Jakobsen expects the bank to cut interest rates by 0.25%, increase QE by 100bn and enhance the Funding for Lending scheme to help house buyers.

However, for forecasters, the bottom line amidst all these opinions about what the BoE may or may not do, is that the risks for the Pound remained skewed to the downside in the week ahead.

New Zealand Dollar Could See Carry Demand Taper Off

In its pairing versus the New Zealand dollar (kiwi), this is doubly true as the kiwi has very little market moving data in the week ahead except employment data on Tuesday.

The kiwi also gains continuous support due to demand for the carry trade which describes the preference of international investors for placing their capital in counties with relatively high interest rates such as New Zealand, which boasts a 2.25% return compared to the UK’s 0.50%.  

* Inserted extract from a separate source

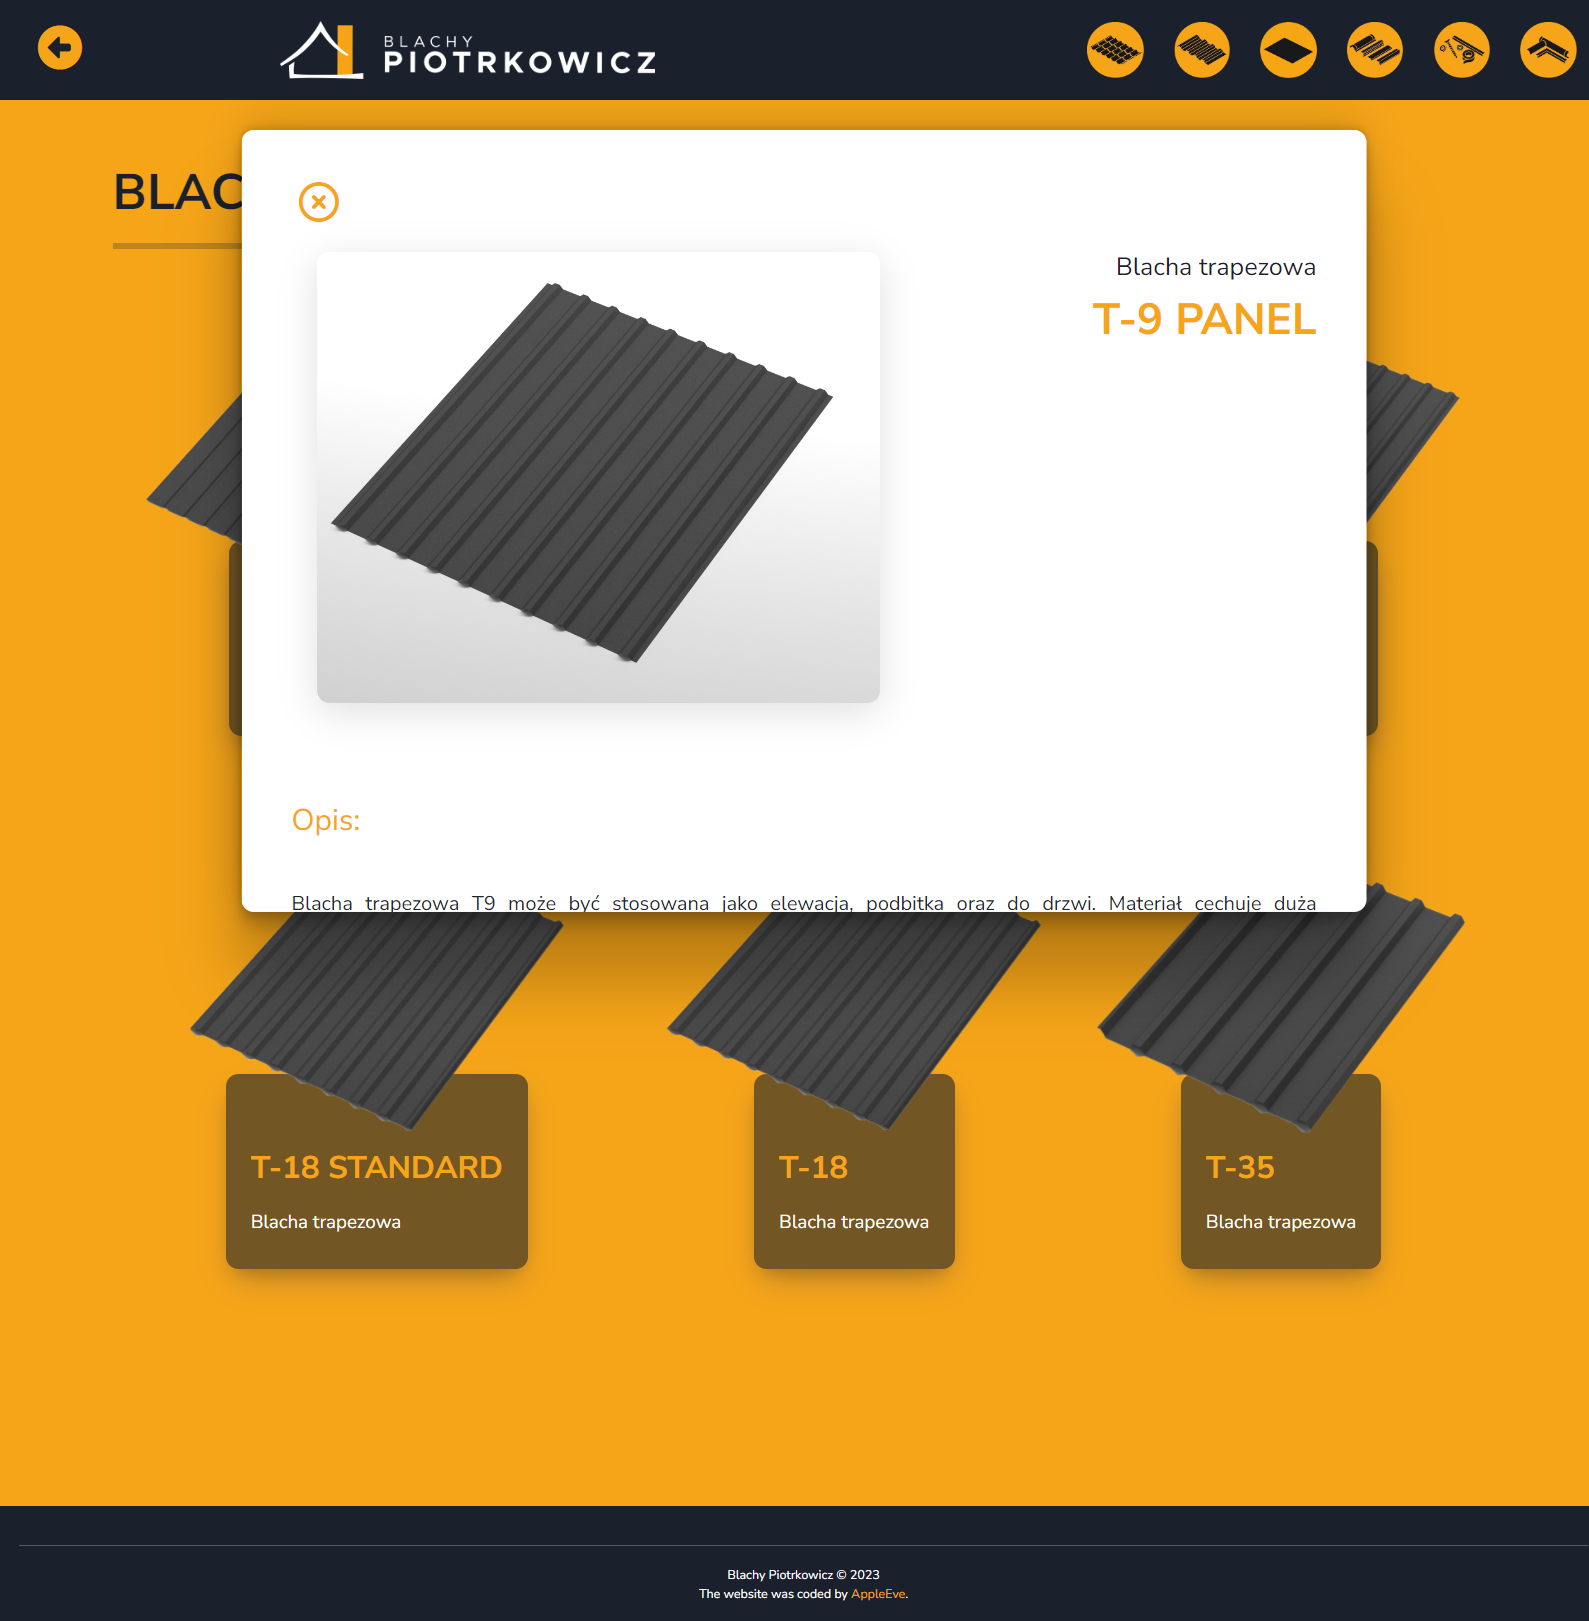The height and width of the screenshot is (1621, 1589).
Task: Close the T-9 PANEL product popup
Action: pyautogui.click(x=319, y=202)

This has been especially marked in the weeks following Brexit as many instruments considered ‘safe’ – such as German bunds, Japanese JGB’s and US Treasuries saw their yields fall below zero, which led investors to diversify into new higher yield securities such as Canadian and New Zealand bonds.

J P Morgan’s chief of research John Normand, however, says that this period of increased demand for commodity currency’s due to ‘carry’ is falling, and forecasts a period of weakness for commodity currencies, although AUD and CAD will be the primary victims as the weakening will also be as a result of lower oil and industrial metal prices.

“The outlook for the complex is sector and horizon-specific (negative on oil this summer then positive in Q4; positive on gold currently and into 2017; negative on base metals and iron ore into 2017), and so are the views on commodity currencies (positive on RUB; neutral on CAD and NOK; negative on AUD, NZD and MXN).”

Normand specifically singles out for discussion the high interest carry trade currencies NZD and AUD:

“After a Q2 that delivered the strongest returns on higher-yield assets since the post-Lehman rebound, the carry trade has been losing momentum.”

Could this dynamic soften the upside pressures being exerted on NZD going forward?

The NZ Dollar is Going Higher, Regardless

While global yield-hunting dynamics can take some blame for the stronger NZD, it must be noted that the reasons for NZD strength are broader than yield or global forces alone.

Domestic currency strength is strongly connected to the growth side of the equation argue ANZ.

"Solid pointers on the economic front are simply not providing ‘sell’ signals for the NZD," says a research note from the New Zealand bank, released at the start of the week beginning August 1st.

Last week’s combo of business confidence, credit growth, building consents and exports outside of dairying were all respectable.

And “respectable” is now “great” in an era of tepid, disappointing growth around the globe.

Therefore - in this environment expecting RBNZ rate cuts to lower the value of the NZD appear futile.

The NZ economy must start slowing down before the mighty kiwi rally starts to fade.

Tuesday August 2 is a key day for New Zealand data as it sees the release Global Dairy Trade prices, which show the average price dairy products achieve at auction, and the dairy sector is New Zealand’s largest export sector. If prices rise then it will support the kiwi.

As far as employment data is concerned, the unemployment rate was 5.7% in Q1, which was quite a sharp increase from the 5.3% in Q4 and if the rate keeps rising it will probably weaken the kiwi, as it will see rate cut expectations rise.